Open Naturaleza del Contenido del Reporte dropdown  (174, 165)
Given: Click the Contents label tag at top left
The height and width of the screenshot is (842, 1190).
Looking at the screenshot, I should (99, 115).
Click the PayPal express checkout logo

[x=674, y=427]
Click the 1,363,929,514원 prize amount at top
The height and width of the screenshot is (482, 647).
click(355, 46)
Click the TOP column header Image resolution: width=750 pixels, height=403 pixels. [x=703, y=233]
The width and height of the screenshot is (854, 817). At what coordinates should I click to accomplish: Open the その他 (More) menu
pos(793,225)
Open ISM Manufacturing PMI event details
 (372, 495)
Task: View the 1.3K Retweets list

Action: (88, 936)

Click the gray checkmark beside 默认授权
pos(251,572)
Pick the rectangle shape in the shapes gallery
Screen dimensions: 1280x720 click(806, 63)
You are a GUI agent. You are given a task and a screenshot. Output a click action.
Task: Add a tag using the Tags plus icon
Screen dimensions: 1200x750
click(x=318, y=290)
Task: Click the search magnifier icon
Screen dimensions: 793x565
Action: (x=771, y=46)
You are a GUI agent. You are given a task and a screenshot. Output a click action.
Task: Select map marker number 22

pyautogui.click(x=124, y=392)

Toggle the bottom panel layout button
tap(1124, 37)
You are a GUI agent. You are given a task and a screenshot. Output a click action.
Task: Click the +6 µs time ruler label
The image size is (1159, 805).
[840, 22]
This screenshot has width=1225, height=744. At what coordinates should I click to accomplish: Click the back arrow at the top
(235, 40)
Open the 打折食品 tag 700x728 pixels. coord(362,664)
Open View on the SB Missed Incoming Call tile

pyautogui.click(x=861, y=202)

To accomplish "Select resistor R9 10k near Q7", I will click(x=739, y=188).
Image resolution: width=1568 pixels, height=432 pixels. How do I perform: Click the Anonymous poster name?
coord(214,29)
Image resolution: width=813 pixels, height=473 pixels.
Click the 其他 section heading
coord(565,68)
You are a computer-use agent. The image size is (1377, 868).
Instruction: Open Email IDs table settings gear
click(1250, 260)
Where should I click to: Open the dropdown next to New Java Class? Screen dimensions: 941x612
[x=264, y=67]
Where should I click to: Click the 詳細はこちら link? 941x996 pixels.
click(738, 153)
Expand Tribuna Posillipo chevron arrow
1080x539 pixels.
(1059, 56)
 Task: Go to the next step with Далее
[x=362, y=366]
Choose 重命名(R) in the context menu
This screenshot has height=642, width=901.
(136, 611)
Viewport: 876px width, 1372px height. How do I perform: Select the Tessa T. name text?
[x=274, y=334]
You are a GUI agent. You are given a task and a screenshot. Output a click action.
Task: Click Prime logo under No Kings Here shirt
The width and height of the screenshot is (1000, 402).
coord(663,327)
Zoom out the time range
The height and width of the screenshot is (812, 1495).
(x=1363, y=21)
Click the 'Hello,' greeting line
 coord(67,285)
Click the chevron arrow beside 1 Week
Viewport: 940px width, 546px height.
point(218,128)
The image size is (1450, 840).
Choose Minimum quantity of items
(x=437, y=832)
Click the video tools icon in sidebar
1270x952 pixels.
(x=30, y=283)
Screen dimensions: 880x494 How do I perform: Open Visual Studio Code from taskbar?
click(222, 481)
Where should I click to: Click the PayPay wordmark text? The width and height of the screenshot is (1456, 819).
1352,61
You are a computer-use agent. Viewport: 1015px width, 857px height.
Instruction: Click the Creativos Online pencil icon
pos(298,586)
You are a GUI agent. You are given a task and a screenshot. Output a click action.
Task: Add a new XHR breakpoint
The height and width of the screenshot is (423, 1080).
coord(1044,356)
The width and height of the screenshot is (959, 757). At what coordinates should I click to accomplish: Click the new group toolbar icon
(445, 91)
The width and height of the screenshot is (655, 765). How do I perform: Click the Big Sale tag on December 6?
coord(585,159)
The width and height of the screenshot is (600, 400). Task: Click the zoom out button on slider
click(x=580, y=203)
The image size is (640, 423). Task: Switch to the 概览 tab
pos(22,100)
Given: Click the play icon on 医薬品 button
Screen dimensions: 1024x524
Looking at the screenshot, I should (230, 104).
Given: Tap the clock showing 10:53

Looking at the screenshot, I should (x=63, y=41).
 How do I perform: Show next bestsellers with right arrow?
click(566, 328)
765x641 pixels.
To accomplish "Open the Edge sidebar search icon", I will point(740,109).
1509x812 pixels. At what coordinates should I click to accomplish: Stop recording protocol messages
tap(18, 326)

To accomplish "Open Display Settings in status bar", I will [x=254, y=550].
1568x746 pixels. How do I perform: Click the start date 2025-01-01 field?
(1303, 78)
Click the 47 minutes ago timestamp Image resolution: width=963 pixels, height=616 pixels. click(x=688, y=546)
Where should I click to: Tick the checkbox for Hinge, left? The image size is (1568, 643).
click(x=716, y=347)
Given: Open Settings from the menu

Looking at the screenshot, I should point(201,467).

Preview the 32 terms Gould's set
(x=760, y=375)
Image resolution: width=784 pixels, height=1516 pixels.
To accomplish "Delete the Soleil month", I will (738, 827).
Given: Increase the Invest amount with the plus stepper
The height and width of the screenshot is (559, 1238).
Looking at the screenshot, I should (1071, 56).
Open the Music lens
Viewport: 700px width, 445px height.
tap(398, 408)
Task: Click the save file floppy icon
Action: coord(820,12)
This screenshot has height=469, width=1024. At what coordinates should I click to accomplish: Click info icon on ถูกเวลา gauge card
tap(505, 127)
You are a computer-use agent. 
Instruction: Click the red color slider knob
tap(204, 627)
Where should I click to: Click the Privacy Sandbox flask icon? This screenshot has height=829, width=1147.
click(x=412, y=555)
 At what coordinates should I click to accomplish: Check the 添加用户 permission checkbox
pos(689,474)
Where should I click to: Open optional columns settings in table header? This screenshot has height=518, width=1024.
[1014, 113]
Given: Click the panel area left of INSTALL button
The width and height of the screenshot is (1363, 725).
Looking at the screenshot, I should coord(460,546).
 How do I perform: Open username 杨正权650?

Work task: Looking at the material above, please copy exactly every line from its first line through the line containing "Click the TOP", with both ends included and nothing else.

Completed task:
Open Naturaleza del Contenido del Reporte dropdown  (174, 165)
Given: Click the Contents label tag at top left
The height and width of the screenshot is (842, 1190).
Looking at the screenshot, I should (99, 115).
Click the PayPal express checkout logo

[x=674, y=427]
Click the 1,363,929,514원 prize amount at top
The height and width of the screenshot is (482, 647).
click(355, 46)
Click the TOP column header Image resolution: width=750 pixels, height=403 pixels. [x=703, y=233]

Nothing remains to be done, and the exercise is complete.